** BEGIN Provided text **

Jones H-Bar

Consider me sold on the Jones H-Bar, at least for the Kona Dew that I ride mostly on mixed loops of pavement, paths and light single track.   I purchased from Jones, installed it a few months back, and now have several hundred miles of riding on them.   I was interested in them because as I put more and more road miles on the standard mountain bike flat bars I began to realize that my wrists became sore, I think both from the lack of multiple positions like on a drop bar and the fact that the one position on the flat bar had my wrists constantly kinked.  Flat bars have their purpose on single track where you’re constantly changing body position on the bike, but that don’t happen on long road miles.

So the Jones bars were intriguing for the more neutral wrist position as well as the claims of alternate hand positions.  As far as neutral wrist position, I was kind of already sold on the idea because I put an Origin 8 Space Off Road bar on my Burley RunAbout last fall.  The Origin 8 bar has a similar wrist position to the Jones and rides well, never had an issue, but it just doesn’t have the extra hand positions.

** END Provided text **

> _Given problem 1_: From the handlebar review, reproduce the passage starting at "Consider me sold" and ending at "long road miles.".
> _Given problem 2_:
Answer these questions using the handlebar review:
(a) On which bike is the Jones H-Bar installed?
(b) How much riding has been done on the Jones bars so far?
(c) Which handlebar was put on the Burley RunAbout?
> _Given problem 3_: According to the handlebar review, why did the writer's wrists become sore on the standard mountain bike flat bars?

** BEGIN Data **

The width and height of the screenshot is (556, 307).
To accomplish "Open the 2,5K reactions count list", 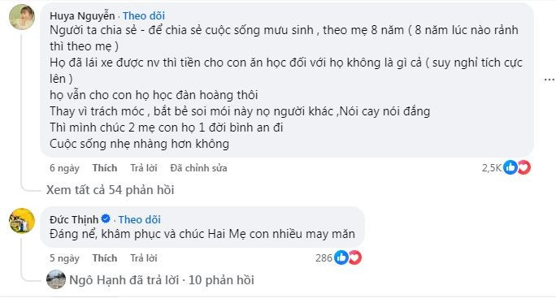I will coord(492,167).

** END Data **

> _Final result 1_:
Consider me sold on the Jones H-Bar, at least for the Kona Dew that I ride mostly on mixed loops of pavement, paths and light single track.   I purchased from Jones, installed it a few months back, and now have several hundred miles of riding on them.   I was interested in them because as I put more and more road miles on the standard mountain bike flat bars I began to realize that my wrists became sore, I think both from the lack of multiple positions like on a drop bar and the fact that the one position on the flat bar had my wrists constantly kinked.  Flat bars have their purpose on single track where you’re constantly changing body position on the bike, but that don’t happen on long road miles.

> _Final result 2_:
(a) The Kona Dew.
(b) Several hundred miles.
(c) An Origin 8 Space Off Road bar.

> _Final result 3_: The writer believes the soreness came from the flat bars lacking the multiple hand positions of a drop bar, and from the one available position keeping the wrists constantly kinked. This mattered on long road miles because, unlike on single track, there is no constant changing of body position.